(Records contained in a dataset)
——————————

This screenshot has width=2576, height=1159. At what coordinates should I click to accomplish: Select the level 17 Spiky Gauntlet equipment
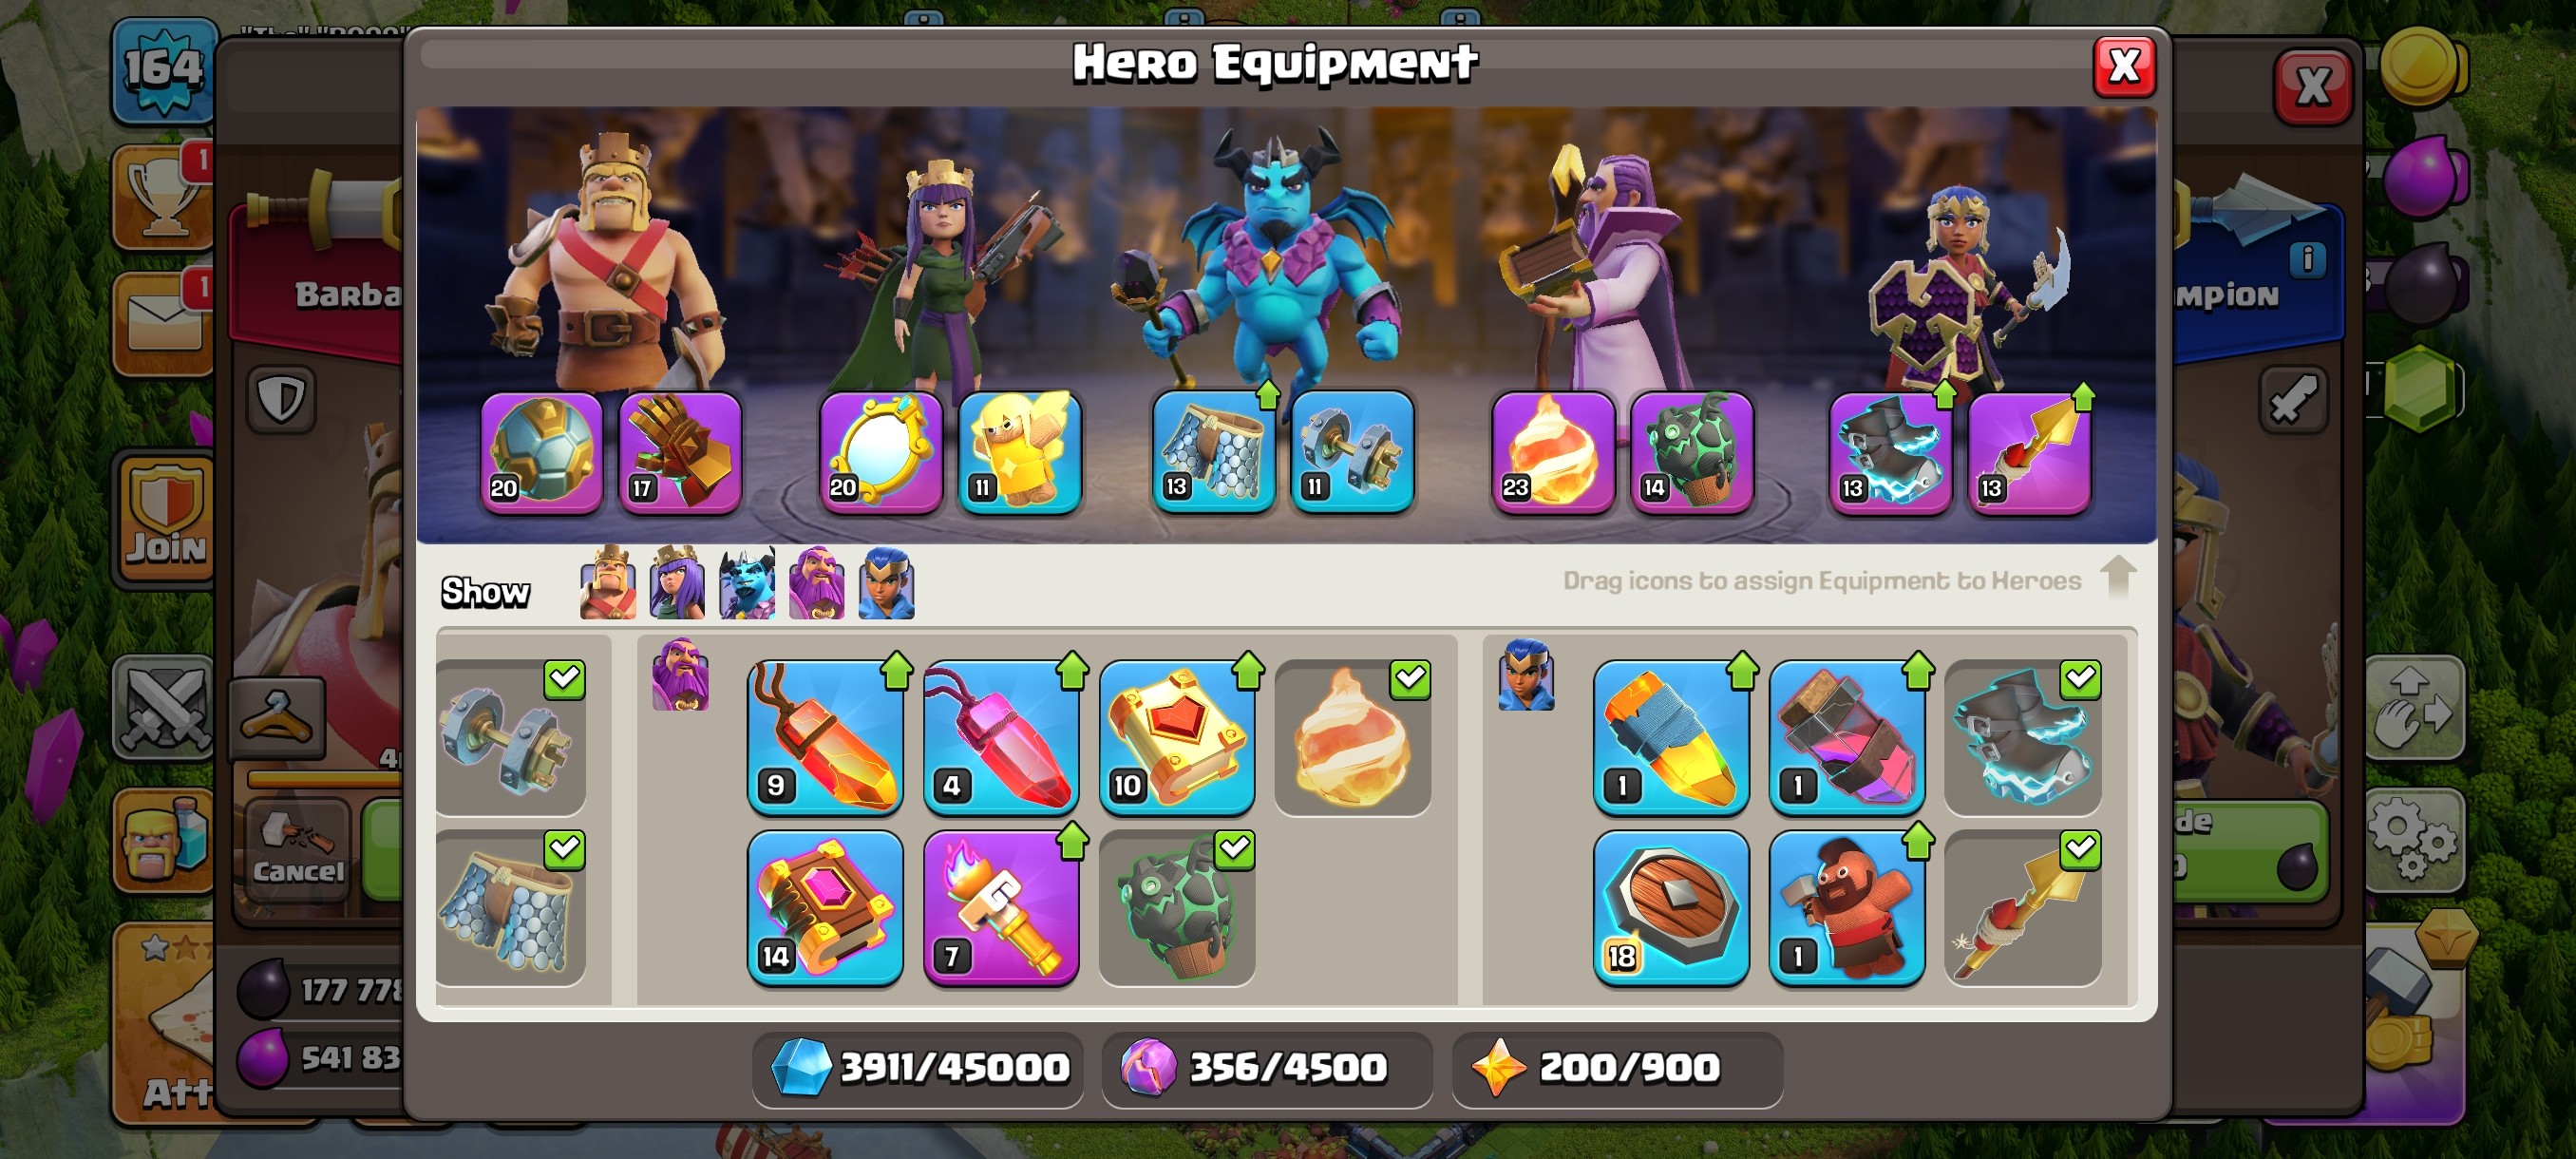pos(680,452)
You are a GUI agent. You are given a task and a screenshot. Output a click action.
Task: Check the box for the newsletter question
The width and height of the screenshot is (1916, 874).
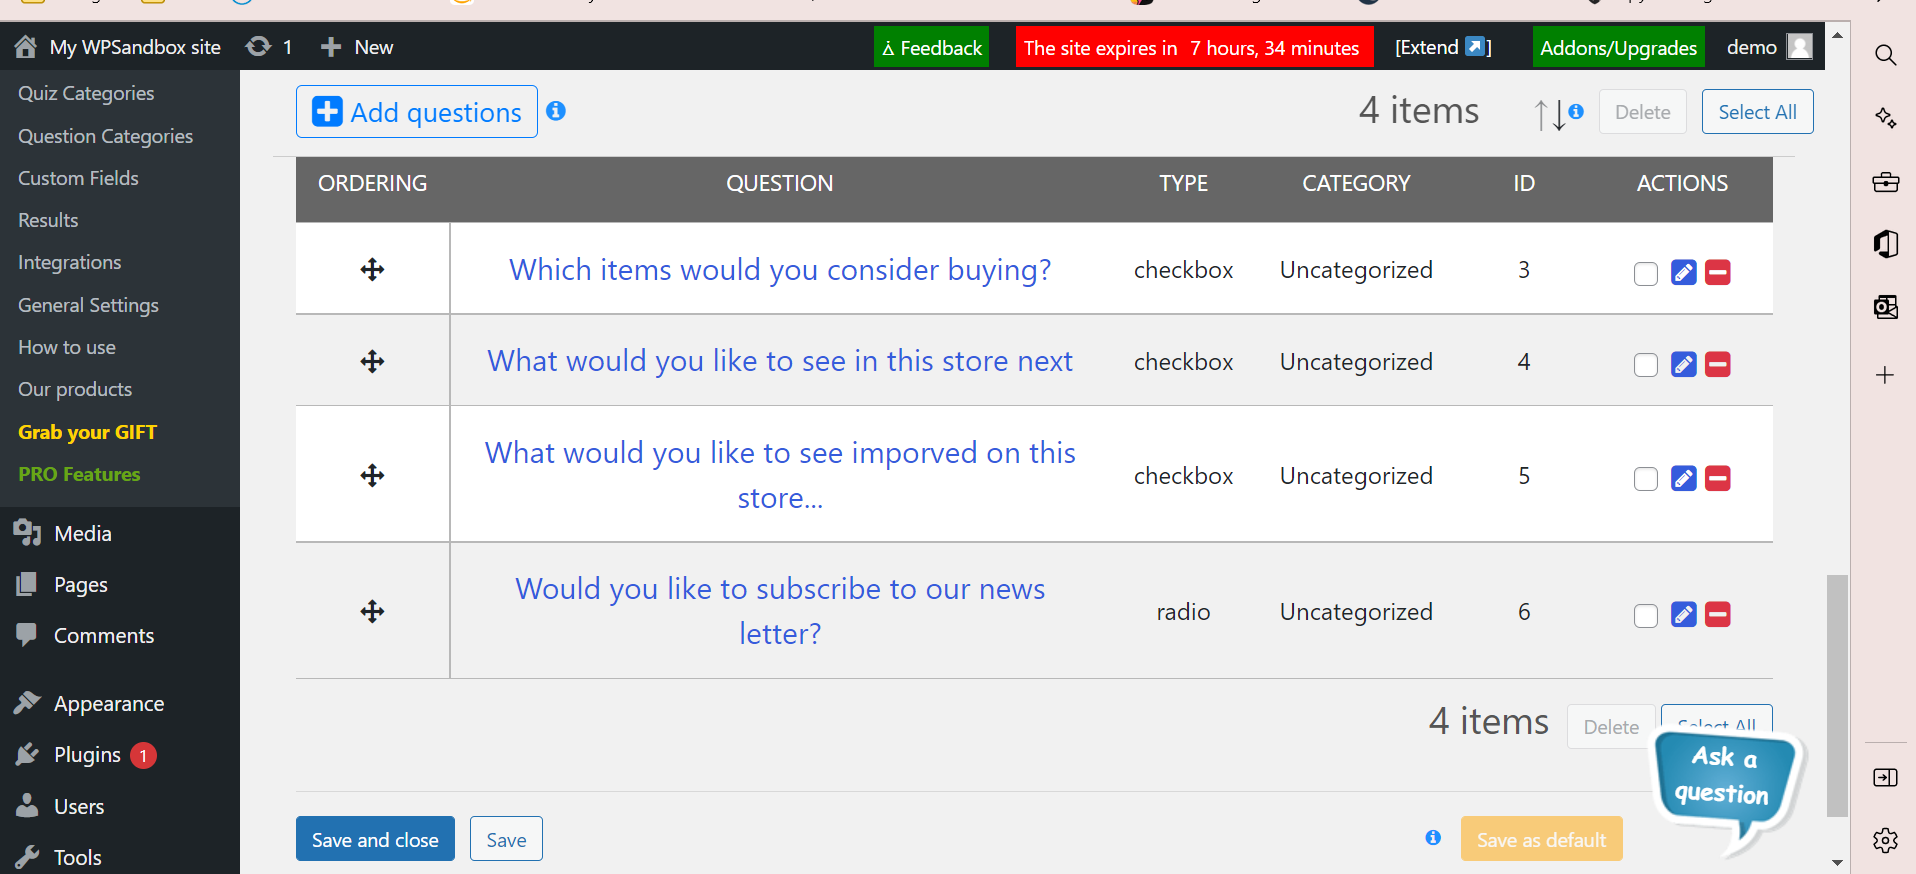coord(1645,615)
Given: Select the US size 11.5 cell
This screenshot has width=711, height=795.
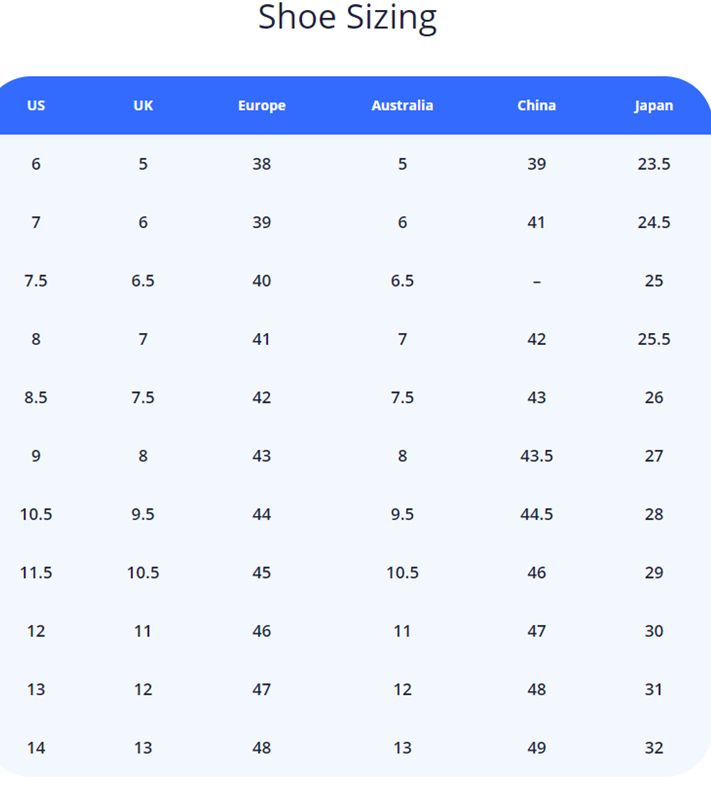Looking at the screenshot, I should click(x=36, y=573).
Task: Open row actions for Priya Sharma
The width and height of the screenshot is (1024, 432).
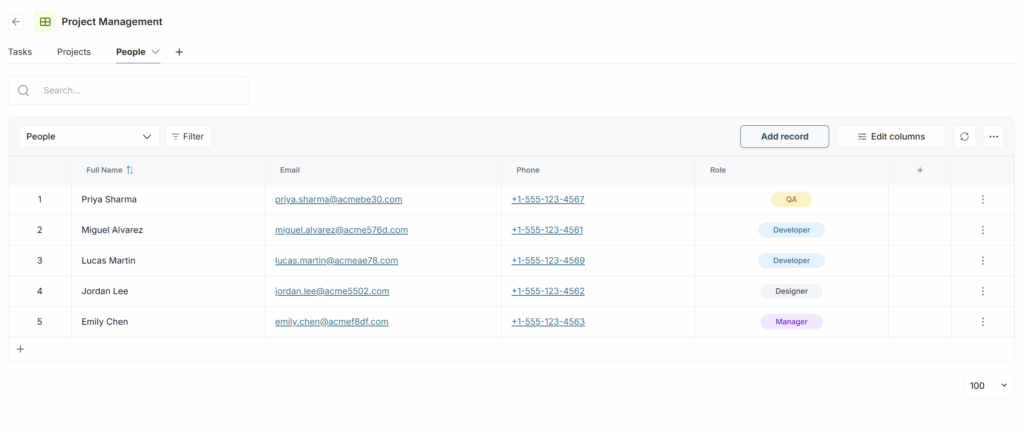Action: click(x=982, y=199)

——————————

Assigned task >> Your answer must consist only of the lines from the one containing "Task: Check the" through the end of the entries, restated word for word, with no pictures.

Output of the task >>
Task: Check the box for the newsletter question
The width and height of the screenshot is (1916, 874).
coord(1645,615)
Given: Select the US size 11.5 cell
This screenshot has width=711, height=795.
Looking at the screenshot, I should click(x=36, y=573).
Task: Open row actions for Priya Sharma
The width and height of the screenshot is (1024, 432).
Action: click(x=982, y=199)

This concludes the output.